Чем я мог поступиться из идейного багажа, который вложила в меня партия, – вот какой вопрос не давал покоя? Что я мог пообещать Магди и ее друзьям и на что как член партии не имел права?
Самое страшное заключалось в том, что я вновь угодил в безвыходное положение. В словах этой простодушной фрау мне удалось выудить подводный камень такого размера, который напрочь обрывал всякую возможность выполнить задание партии обычными методами.
У них, оказывается, были планы. А также надежды, мечты…
А у меня их не было?!
Наступивший мир, как хищный зверь, поджидал нас за углом, так что ни о каком прощании с оружием и речи быть не могло. Но попробуй докажи этим самоуверенным мальчишкам–ветеранам, что не время отправляться на покой.
В словах Магди отчетливо проглядывался нехитрый буржуазный расчет, которым руководствовался Шеель. Будущий покоритель космоса, решил воспользоваться неразберихой, которая возникнет после победы. Он вознамерился сбежать с нашего пролетарского корабля. Если бы не происки Ротте, мы никогда бы не обнаружили его следов и следов Магди. С такими деньгами эта парочка могла спрятаться где угодно.
Где ты, Алекс–Еско или как ты теперь себя называешь? Где Густав Крайзе, сумевший улизнуть из‑под носа пьяной охраны?
Где вы – ау?!
У меня оставалась одна зацепка – Толик Закруткин. Я был уверен – он не посмеет нарушить присягу! Он расскажет все, что знает, даже если его рассказ будет стоить ему головы.

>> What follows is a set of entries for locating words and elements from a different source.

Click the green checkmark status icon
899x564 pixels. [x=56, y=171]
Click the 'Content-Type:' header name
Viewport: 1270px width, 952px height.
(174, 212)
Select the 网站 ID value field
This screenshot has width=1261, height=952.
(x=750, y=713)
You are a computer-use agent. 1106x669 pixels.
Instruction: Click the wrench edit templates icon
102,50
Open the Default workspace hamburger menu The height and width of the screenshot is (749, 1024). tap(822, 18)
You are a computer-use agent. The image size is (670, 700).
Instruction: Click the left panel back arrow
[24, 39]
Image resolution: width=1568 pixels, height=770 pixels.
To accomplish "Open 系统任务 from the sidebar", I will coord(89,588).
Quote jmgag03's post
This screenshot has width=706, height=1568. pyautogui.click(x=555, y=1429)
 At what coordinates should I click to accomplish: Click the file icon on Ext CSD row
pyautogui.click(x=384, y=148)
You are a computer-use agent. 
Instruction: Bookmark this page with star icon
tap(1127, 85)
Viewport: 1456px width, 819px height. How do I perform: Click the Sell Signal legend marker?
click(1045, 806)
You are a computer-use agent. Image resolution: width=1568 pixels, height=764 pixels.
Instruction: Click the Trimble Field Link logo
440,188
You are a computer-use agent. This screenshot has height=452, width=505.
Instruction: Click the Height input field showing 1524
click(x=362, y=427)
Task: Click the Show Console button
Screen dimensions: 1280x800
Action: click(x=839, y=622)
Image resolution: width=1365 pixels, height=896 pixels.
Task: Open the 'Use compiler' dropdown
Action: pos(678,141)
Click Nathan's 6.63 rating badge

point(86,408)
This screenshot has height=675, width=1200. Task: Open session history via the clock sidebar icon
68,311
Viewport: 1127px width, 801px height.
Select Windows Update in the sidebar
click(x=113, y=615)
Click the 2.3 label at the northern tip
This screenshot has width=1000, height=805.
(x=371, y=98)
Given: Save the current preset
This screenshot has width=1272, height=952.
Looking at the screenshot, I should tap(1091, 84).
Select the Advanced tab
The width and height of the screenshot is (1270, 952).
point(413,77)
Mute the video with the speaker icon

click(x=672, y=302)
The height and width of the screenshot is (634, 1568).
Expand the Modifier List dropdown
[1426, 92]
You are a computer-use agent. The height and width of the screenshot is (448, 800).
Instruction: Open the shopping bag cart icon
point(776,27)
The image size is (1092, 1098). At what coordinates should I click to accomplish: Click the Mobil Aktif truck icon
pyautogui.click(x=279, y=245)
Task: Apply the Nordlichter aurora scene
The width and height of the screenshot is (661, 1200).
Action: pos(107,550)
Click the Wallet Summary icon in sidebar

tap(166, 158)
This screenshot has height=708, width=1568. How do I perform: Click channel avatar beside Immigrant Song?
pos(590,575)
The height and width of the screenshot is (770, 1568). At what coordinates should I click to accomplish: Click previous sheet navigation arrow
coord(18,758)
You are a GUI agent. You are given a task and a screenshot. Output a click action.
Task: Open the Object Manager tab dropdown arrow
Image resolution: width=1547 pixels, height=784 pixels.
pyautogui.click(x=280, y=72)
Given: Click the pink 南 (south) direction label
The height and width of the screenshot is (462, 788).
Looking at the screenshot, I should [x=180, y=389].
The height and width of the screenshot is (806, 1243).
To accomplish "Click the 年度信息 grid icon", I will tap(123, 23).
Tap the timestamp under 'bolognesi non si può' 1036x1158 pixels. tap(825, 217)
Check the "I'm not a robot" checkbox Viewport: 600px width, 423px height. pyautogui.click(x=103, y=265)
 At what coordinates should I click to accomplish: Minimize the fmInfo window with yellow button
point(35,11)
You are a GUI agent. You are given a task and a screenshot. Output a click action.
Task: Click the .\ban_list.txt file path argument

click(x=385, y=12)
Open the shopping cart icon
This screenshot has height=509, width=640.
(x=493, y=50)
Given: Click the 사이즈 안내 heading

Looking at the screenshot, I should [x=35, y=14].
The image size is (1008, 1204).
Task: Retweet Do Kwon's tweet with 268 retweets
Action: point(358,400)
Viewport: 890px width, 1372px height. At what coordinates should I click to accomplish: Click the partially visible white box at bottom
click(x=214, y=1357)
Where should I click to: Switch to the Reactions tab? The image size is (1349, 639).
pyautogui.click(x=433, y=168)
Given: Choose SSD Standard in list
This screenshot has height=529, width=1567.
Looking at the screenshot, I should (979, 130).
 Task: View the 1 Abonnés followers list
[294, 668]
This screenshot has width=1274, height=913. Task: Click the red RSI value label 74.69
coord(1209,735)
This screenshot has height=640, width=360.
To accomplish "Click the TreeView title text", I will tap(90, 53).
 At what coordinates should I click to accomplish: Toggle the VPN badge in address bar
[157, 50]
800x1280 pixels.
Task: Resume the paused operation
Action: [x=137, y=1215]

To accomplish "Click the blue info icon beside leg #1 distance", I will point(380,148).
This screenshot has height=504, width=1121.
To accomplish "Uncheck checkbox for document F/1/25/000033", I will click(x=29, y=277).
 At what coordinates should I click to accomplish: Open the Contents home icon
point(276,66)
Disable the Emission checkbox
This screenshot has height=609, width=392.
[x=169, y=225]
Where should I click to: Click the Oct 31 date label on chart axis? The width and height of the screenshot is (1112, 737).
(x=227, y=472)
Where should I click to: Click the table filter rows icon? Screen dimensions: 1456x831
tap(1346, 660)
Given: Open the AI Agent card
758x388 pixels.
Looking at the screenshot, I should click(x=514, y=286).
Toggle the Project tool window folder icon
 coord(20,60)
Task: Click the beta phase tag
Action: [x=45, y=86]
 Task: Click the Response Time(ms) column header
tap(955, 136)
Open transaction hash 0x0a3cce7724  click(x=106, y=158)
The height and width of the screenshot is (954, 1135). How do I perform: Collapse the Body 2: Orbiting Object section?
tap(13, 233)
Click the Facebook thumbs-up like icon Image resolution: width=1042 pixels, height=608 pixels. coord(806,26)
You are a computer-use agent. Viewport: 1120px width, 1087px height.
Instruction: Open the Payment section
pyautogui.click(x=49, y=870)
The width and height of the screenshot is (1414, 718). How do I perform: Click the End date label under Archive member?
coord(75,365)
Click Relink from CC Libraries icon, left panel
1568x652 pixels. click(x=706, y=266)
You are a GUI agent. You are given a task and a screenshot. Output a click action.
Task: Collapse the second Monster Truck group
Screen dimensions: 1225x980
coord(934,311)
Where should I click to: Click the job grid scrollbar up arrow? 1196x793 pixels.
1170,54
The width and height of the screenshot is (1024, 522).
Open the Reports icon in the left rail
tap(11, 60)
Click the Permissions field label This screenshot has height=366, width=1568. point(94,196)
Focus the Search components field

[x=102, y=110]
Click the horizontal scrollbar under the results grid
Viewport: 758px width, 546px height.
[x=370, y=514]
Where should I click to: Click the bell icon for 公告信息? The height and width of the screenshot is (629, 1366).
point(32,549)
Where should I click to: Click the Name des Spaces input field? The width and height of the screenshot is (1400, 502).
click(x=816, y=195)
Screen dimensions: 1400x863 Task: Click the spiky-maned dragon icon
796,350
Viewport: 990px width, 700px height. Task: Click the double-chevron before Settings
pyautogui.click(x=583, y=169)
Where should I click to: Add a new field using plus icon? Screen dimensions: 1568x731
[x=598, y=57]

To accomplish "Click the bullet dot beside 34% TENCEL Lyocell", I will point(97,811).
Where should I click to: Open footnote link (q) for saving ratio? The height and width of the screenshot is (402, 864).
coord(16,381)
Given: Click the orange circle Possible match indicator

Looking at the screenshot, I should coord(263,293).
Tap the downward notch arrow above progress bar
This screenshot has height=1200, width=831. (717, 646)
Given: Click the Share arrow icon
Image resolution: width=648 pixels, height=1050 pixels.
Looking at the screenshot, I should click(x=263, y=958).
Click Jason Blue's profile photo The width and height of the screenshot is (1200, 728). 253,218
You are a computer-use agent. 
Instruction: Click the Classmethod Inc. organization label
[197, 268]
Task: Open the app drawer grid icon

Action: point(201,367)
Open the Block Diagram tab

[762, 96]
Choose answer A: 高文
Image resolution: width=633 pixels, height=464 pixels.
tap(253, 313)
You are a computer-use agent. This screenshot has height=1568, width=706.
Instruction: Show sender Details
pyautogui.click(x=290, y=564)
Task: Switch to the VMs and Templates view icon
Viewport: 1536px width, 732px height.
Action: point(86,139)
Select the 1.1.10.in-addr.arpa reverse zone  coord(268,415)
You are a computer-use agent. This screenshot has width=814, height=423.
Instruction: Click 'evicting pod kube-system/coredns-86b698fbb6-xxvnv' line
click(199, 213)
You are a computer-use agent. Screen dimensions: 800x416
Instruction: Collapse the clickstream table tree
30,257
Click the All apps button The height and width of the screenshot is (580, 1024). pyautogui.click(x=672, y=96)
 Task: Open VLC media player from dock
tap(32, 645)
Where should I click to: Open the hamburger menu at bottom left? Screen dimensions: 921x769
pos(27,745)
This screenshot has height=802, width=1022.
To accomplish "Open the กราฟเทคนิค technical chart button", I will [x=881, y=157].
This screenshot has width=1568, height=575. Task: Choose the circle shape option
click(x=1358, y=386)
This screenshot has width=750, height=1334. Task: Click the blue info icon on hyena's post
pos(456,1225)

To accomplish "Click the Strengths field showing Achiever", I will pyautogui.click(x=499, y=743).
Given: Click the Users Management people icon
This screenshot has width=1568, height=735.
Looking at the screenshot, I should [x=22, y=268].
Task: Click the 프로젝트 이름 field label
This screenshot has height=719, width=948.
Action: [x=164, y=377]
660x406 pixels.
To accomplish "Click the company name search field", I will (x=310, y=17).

И еще надежда на возможность отыскать согласие с беглецами. Безнадежная, прямо скажем надежда…
Более ничего…
Вот тут и повертись, дружище».
« …организм у Анатолия действительно оказался крепкий. Правда, трех месяцев не хватило и только в январе сорок шестого Первый сумел встать на ноги. Он старательно учился ходить, к нему постепенно возвращался слух. Зрение, правда, восстановилось не полностью, но главврач заверил, это вопрос времени. Куда более его тревожили моторные реакции. Закруткину никак не давалось умение держать предметы в руках, а также писать. Он оставлял на бумаге такие каракули, что запись пришлось вести мне. Это давало шанс. Я никогда бы не отважился представить начальству полную версию его рассказа, переполненную соплями, самобичеванием и прочими, чуждыми советскому разведчику, антимониями. Мы совместно подыскивали нужные слова, затем я отдельно подредактировал его показания, касавшиеся «предательства» Алекса.